4/01/2008

Estaban a punto de marcharse, todos, de nuevo. En las sonrisas y abrazos de despedida podía intuir un pronóstico aciago, un desenlace cruel. Sentía sobre la madera del escenario el presagio del acto fatal, la parte oscura y brutal de la obra. Los focos de su consciencia iban perdiendo intensidad, y se vio desnudo, de súbito, en las heladas horas que por delante le susurraban.

La puerta se cerró con un sonido sordo y, a pesar de que la primavera estaba entrada, sintió frío.
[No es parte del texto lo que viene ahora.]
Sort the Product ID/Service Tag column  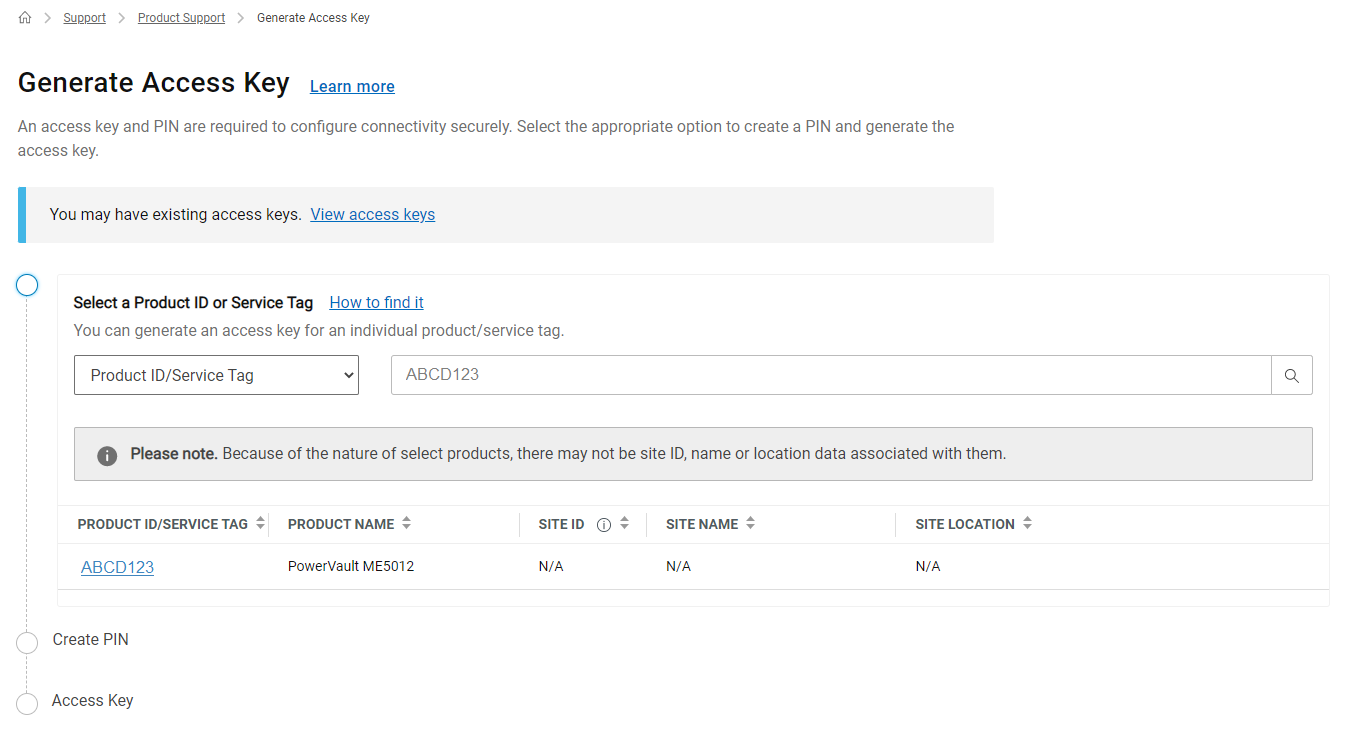coord(261,523)
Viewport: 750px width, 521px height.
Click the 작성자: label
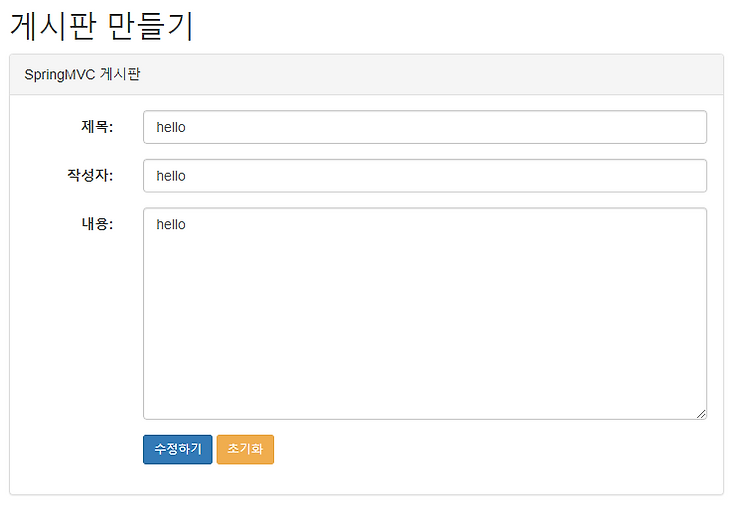90,175
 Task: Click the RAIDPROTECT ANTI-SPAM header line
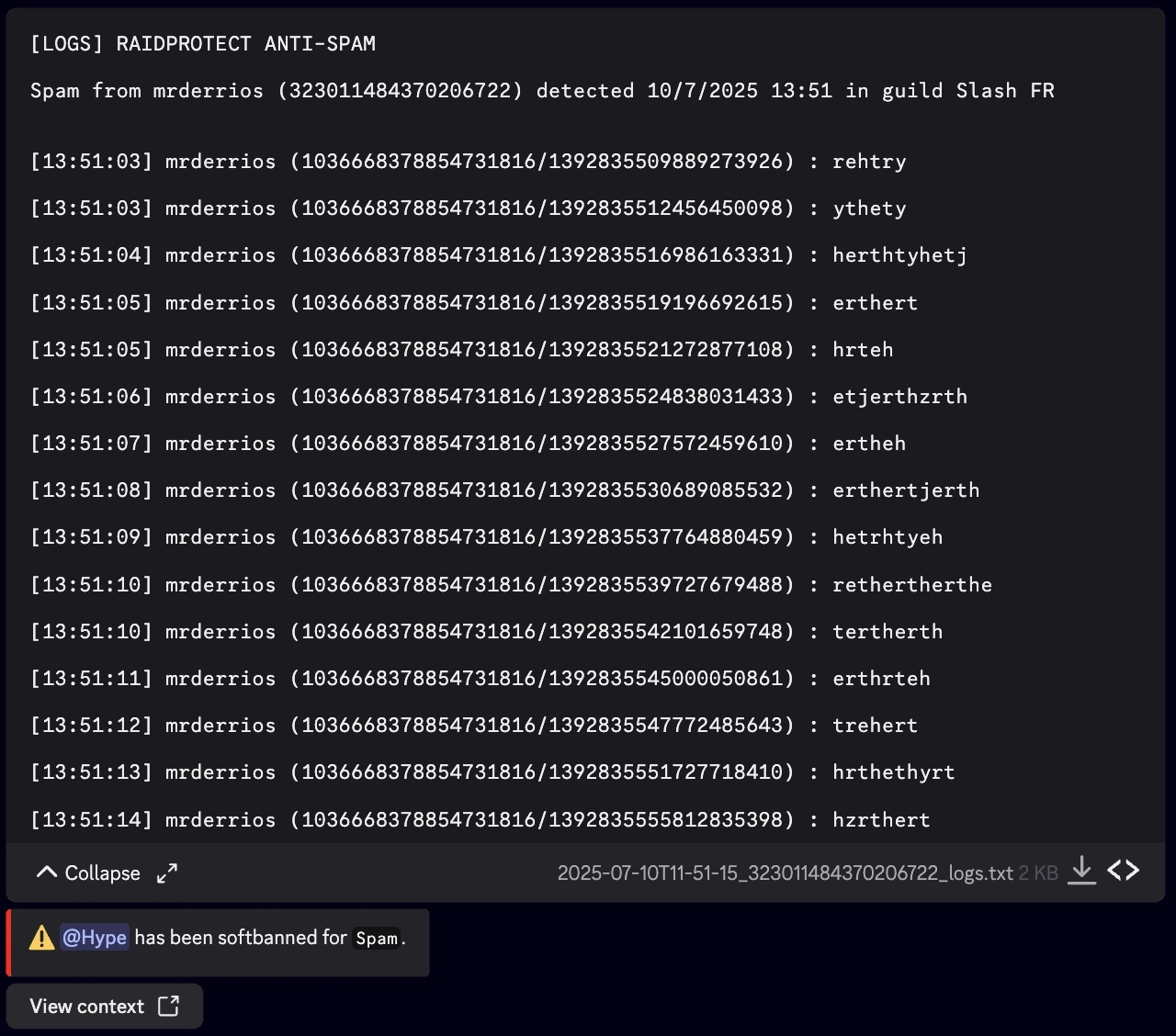pos(202,43)
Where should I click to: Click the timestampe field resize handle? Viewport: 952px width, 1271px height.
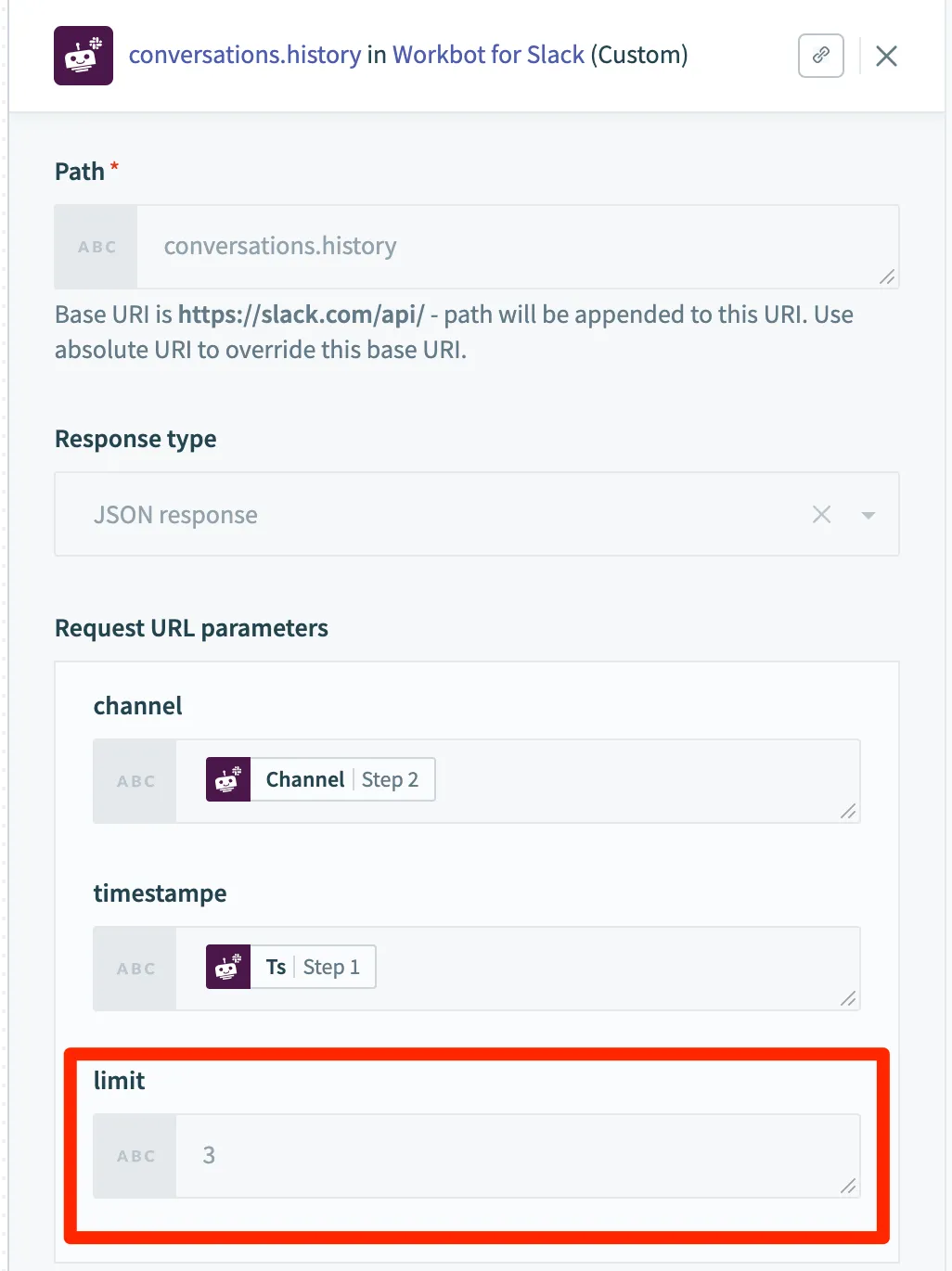click(x=848, y=998)

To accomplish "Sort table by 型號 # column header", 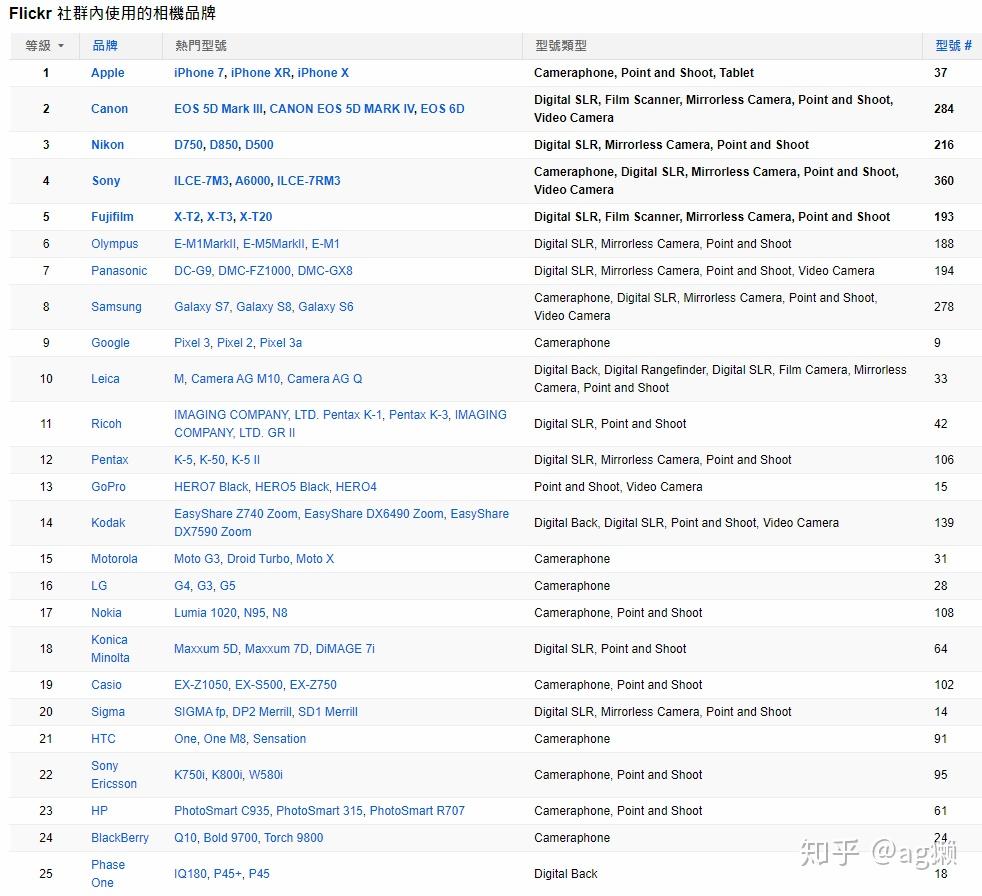I will point(953,46).
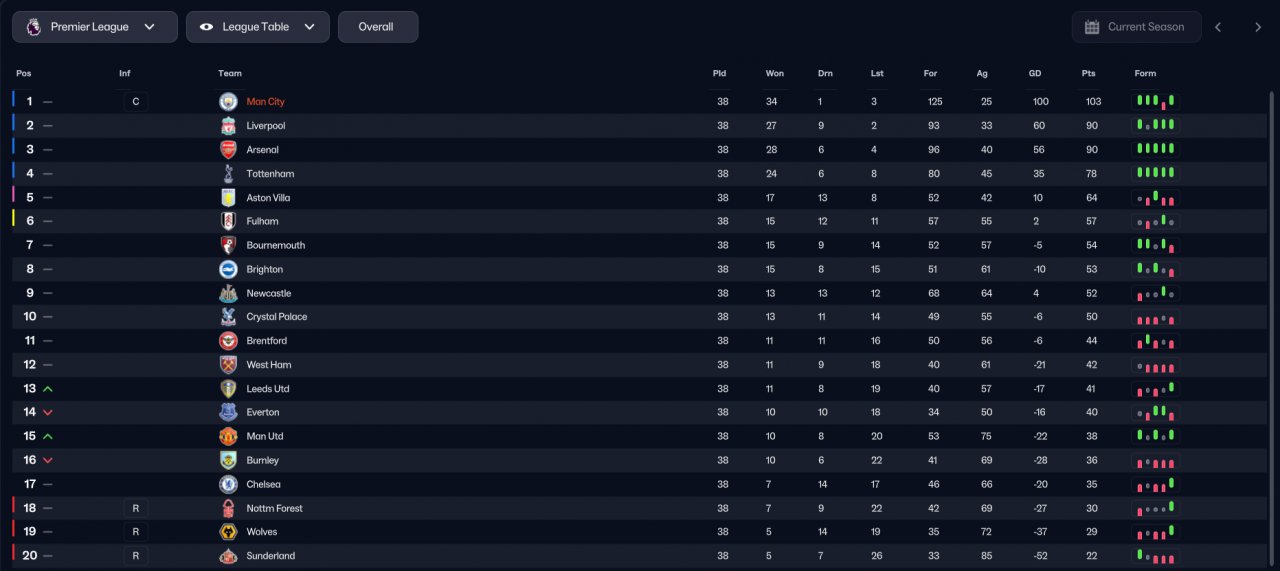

Cerró los ojos pensando en cuánto tardaría en volver, con sus secuaces, con sus amigos y amigas, a masacrar con precisos golpes de martillo, carpintero experto, su alegría y su calma. Poco a poco. Sin perder un instante.

Mientras, arrastraba las suelas de sus zapatos nuevos, cómodos mocasines sin cordones, de boca elástica y puntera ancha. Su presencia, única de nuevo, se contagió de un temor irracional. Sabía quién se acercaba.

Muchas veces pensó en que era cruel e injusto, venir así, de la nada, con la nada misma, rodeado de otros muchos y fuertes, ya fueran masculinos o femeninos, a golpearlo a traición. Una vez tras otra, sin piedad, sin querer conocer el término clemencia.

Así, pues, se dejó llevar hasta su habitación y, mirando por la ventana, dejó que de nuevo lo mordiese para atarlo a las tinieblas. Tal vez hasta la mañana siguiente, cuando volviesen las visitas y fuera libre de nuevo.

De nuevo por un rato, hasta que el silencio volviese a reclamar lo que consideraba suyo.